▸ **Action item**
Every line of the entries that holds the word "accomplish" is to be copied.

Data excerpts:
'''

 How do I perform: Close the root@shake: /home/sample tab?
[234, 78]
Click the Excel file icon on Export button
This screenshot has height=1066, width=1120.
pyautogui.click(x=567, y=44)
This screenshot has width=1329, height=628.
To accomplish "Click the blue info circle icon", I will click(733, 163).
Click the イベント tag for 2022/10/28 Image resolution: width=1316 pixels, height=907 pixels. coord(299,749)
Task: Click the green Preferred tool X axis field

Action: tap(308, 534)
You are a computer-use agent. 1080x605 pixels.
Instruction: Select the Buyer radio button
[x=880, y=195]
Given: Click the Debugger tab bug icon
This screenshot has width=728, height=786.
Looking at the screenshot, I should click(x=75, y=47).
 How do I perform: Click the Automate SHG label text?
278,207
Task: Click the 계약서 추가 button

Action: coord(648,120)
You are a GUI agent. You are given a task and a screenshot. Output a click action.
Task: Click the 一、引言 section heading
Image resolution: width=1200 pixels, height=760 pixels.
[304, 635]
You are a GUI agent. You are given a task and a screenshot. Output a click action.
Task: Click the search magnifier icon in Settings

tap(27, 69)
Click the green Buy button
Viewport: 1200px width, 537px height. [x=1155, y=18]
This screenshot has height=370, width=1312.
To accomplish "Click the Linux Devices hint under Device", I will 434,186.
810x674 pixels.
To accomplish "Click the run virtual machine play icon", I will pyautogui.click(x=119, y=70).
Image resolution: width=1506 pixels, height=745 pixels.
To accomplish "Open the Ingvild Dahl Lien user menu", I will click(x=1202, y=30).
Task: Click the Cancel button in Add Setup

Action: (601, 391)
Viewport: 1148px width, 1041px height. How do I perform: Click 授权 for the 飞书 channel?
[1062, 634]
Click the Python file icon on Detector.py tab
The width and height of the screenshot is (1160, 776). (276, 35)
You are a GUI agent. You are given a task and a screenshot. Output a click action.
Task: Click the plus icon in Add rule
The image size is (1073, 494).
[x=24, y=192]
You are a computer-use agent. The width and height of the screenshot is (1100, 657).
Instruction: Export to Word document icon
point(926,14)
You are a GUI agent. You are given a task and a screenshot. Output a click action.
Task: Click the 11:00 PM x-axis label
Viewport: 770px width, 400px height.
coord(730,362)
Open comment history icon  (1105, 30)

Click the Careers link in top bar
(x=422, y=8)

'''

▸ **Expected answer**
To accomplish "Click the blue info circle icon", I will click(733, 163).
To accomplish "Click the Linux Devices hint under Device", I will 434,186.
To accomplish "Click the run virtual machine play icon", I will pyautogui.click(x=119, y=70).
To accomplish "Open the Ingvild Dahl Lien user menu", I will click(x=1202, y=30).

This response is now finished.